(Stored data entries)
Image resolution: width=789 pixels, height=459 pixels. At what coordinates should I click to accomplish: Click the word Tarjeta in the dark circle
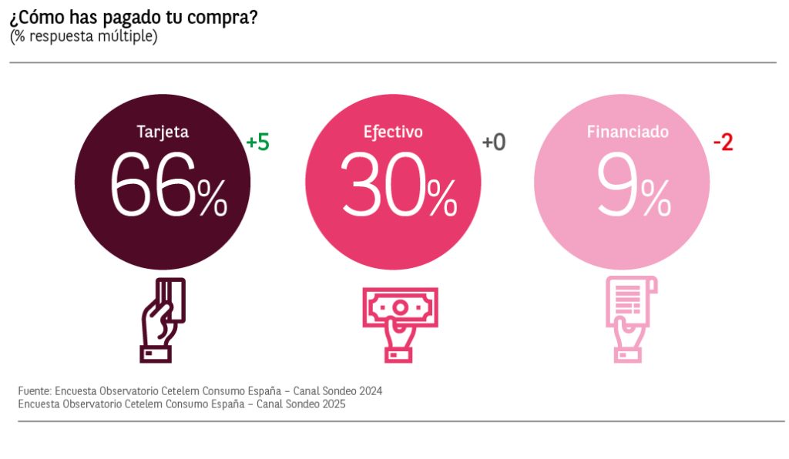163,132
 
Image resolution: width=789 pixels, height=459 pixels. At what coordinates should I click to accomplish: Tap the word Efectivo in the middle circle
393,132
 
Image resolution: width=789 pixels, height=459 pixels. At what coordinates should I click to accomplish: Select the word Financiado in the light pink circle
627,132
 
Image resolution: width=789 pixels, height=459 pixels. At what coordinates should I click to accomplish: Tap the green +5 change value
257,142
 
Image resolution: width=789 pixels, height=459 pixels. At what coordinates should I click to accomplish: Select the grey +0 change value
493,142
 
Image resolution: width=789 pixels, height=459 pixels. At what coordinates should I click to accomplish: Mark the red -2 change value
722,142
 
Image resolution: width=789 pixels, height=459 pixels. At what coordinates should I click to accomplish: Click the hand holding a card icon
163,318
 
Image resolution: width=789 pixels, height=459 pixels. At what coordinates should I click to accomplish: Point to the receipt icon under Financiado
630,318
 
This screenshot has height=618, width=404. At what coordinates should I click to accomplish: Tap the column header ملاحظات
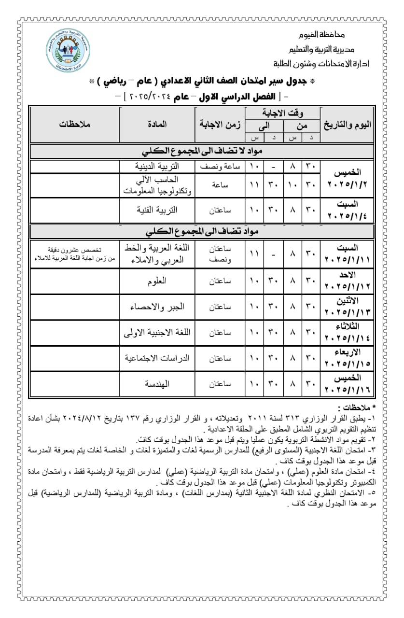75,124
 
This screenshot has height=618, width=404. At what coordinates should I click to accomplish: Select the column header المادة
157,124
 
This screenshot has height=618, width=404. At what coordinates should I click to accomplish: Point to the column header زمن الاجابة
220,124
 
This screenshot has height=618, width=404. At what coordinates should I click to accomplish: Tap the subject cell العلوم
157,281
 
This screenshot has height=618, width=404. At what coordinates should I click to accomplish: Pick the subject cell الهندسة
157,384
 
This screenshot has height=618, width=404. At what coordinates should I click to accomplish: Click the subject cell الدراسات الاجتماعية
157,358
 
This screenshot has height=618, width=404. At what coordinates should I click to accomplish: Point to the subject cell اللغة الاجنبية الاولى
157,333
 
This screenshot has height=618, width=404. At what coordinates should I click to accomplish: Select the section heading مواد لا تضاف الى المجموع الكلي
202,151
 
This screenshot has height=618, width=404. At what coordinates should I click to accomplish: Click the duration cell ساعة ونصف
220,166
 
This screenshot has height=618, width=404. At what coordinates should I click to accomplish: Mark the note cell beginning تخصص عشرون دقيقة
75,255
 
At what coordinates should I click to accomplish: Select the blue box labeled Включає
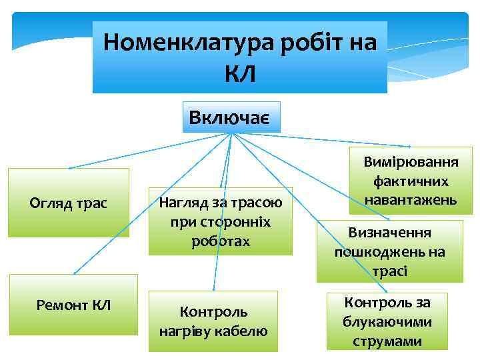click(231, 118)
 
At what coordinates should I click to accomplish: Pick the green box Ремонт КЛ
click(73, 305)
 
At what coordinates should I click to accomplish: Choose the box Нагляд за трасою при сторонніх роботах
click(220, 221)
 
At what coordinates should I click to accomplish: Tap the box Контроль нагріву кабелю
click(213, 321)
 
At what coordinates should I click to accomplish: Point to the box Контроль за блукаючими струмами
click(387, 321)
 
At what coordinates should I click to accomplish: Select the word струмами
click(387, 341)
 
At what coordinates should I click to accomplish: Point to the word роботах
click(220, 241)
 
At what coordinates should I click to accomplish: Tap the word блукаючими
click(387, 322)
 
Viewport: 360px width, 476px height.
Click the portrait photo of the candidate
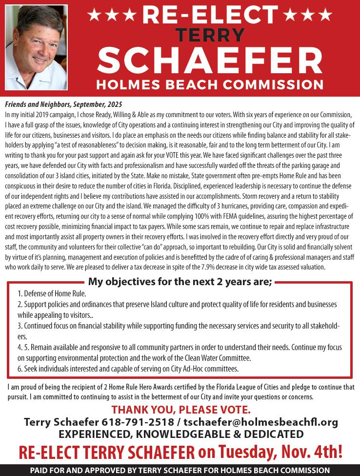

### GOAL
Lay out the items as a JSON list of strings, one string per line and no blank lines, covering only the stretch from the line that contains "تخصص عشرون دقيقة" through the end of the items. Leave the pictures out.

### RESULT
[
  "This screenshot has height=618, width=404. At what coordinates should I click to accomplish: Mark the note cell beginning تخصص عشرون دقيقة",
  "75,255",
  "At what coordinates should I click to accomplish: Select the blue box labeled Включає",
  "click(231, 118)",
  "At what coordinates should I click to accomplish: Pick the green box Ремонт КЛ",
  "click(73, 305)",
  "At what coordinates should I click to accomplish: Choose the box Нагляд за трасою при сторонніх роботах",
  "click(220, 221)",
  "At what coordinates should I click to accomplish: Tap the box Контроль нагріву кабелю",
  "click(213, 321)",
  "At what coordinates should I click to accomplish: Point to the box Контроль за блукаючими струмами",
  "click(387, 321)",
  "At what coordinates should I click to accomplish: Select the word струмами",
  "click(387, 341)",
  "At what coordinates should I click to accomplish: Point to the word роботах",
  "click(220, 241)",
  "At what coordinates should I click to accomplish: Tap the word блукаючими",
  "click(387, 322)",
  "Viewport: 360px width, 476px height.",
  "Click the portrait photo of the candidate"
]